En outre, la charge de la preuve à cet égard incombe à l’employeur (voir, par analogie, arrêt du 16 mars 2006, Robinson-Steele e.a., C‑131/04 et C‑257/04, EU:C:2006:177, point 68). À défaut pour celui-ci d’être en mesure d’établir qu’il a fait preuve de toute la diligence requise pour que le travailleur soit effectivement en mesure de prendre les congés annuels payés auxquels il avait droit, il y a lieu de considérer qu’une extinction du droit auxdits congés à la fin de la période de référence ou de report autorisée et, en cas de cessation de la relation de travail, l’absence corrélative de versement d’une indemnité financière au titre des congés annuels non pris, méconnaîtraient, respectivement, l’article 7, paragraphe 1, et l’article 7, paragraphe 2, de la directive 2003/88.

Ainsi, la réglementation en cause au principal opérant une mise en œuvre de la directive 2003/88, l’article 31, paragraphe 2, de la Charte a vocation à s’appliquer à l’affaire au principal (voir, par analogie, arrêt du 15 janvier 2014, Association de médiation sociale, C‑176/12, EU:C:2014:2, point 43).

Dans ce contexte, il y a lieu, enfin, de rappeler que des limitations ne peuvent être apportées au droit fondamental au congé annuel payé consacré à l’article 31, paragraphe 2, de la Charte que dans le respect des conditions strictes prévues à l’article 52, paragraphe 1, de celle-ci et, notamment, du contenu essentiel dudit droit. Ainsi, les États membres ne peuvent déroger au principe découlant de l’article 7 de la directive 2003/88, lu à la lumière de l’article 31, paragraphe 2, de la Charte, selon lequel un droit au congé annuel payé acquis ne peut s’éteindre à l’expiration de la période de référence et/ou d’une période de report fixée par le droit national lorsque le travailleur n’a pas été en mesure de prendre ses congés (voir, en ce sens, arrêt du 29 novembre 2017, King, C‑214/16, EU:C:2017:914, point 56).

(voir points 44-46, 50, 54, 61, disp.1)

2.      Dès lors, bien que l’article 7, paragraphes 1 et 2, de la directive 2003/88 satisfasse aux critères d’inconditionnalité et de précision suffisante requis pour bénéficier d’un effet direct (voir, en ce sens, arrêt du même jour, Bauer et Willmeroth, C‑569/16 et C‑570/16, points 71 à 73), lesdites dispositions ne peuvent pas être invoquées dans un litige entre particuliers afin de garantir le plein effet du droit au congé annuel payé et de laisser inappliquée toute disposition nationale contraire (arrêt du 26 mars 2015, Fenoll, C‑316/13, EU:C:2015:200, point 48).

(voir point 68)

3.      Voir le texte de la décision.

(voir points 69, 70, 72, 73)

- [Entrées fournies]:
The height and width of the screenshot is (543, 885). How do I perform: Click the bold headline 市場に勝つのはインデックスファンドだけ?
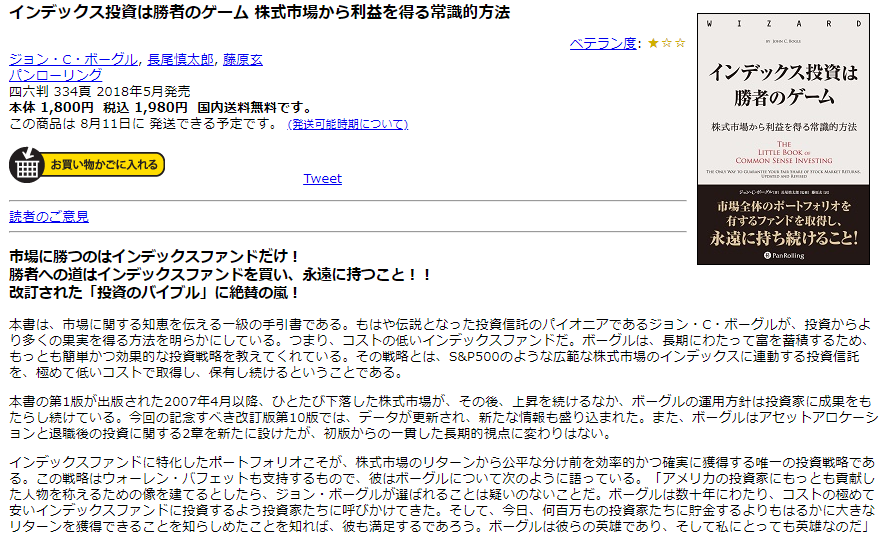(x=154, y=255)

...

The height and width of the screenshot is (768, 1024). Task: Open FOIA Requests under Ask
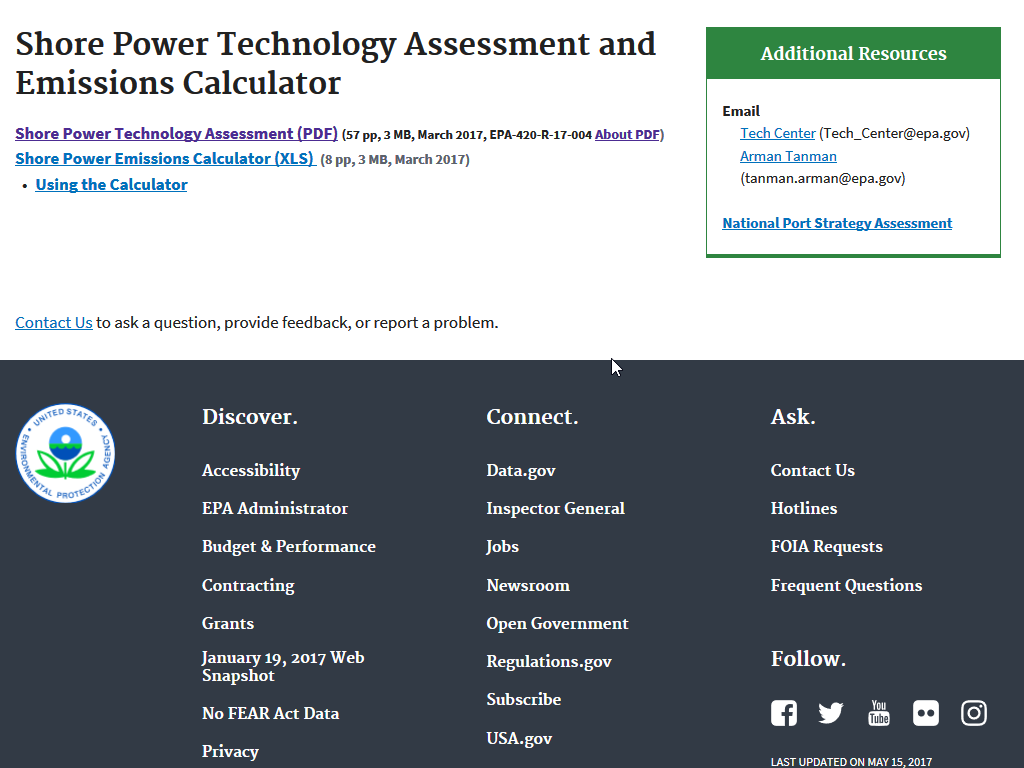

...

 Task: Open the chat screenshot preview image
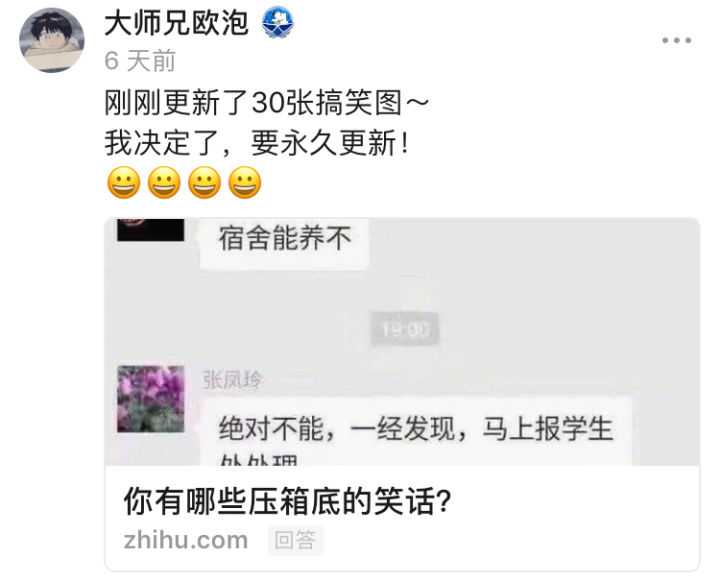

- [Tâches à réaliser]:
**1.** Répondez à ces questions sur le texte sur le congé annuel payé :
(a) À qui revient la charge de la preuve ?
(b) Quel article de la Charte consacre le droit fondamental au congé annuel payé ?
(c) Au point 2, dans quel type de litige l'article 7, paragraphes 1 et 2, de la directive 2003/88 ne peut-il pas être invoqué ?
**2.** Recopiez mot pour mot le passage du texte sur le congé annuel payé qui commence par les mots contenant "Dans ce contexte, il" et se termine par "C‑214/16, EU:C:2017:914, point 56).".

- [Corrigé par tâche]:
**1.**
(a) À l'employeur.
(b) L'article 31, paragraphe 2, de la Charte.
(c) Dans un litige entre particuliers.

**2.**
Dans ce contexte, il y a lieu, enfin, de rappeler que des limitations ne peuvent être apportées au droit fondamental au congé annuel payé consacré à l’article 31, paragraphe 2, de la Charte que dans le respect des conditions strictes prévues à l’article 52, paragraphe 1, de celle-ci et, notamment, du contenu essentiel dudit droit. Ainsi, les États membres ne peuvent déroger au principe découlant de l’article 7 de la directive 2003/88, lu à la lumière de l’article 31, paragraphe 2, de la Charte, selon lequel un droit au congé annuel payé acquis ne peut s’éteindre à l’expiration de la période de référence et/ou d’une période de report fixée par le droit national lorsque le travailleur n’a pas été en mesure de prendre ses congés (voir, en ce sens, arrêt du 29 novembre 2017, King, C‑214/16, EU:C:2017:914, point 56).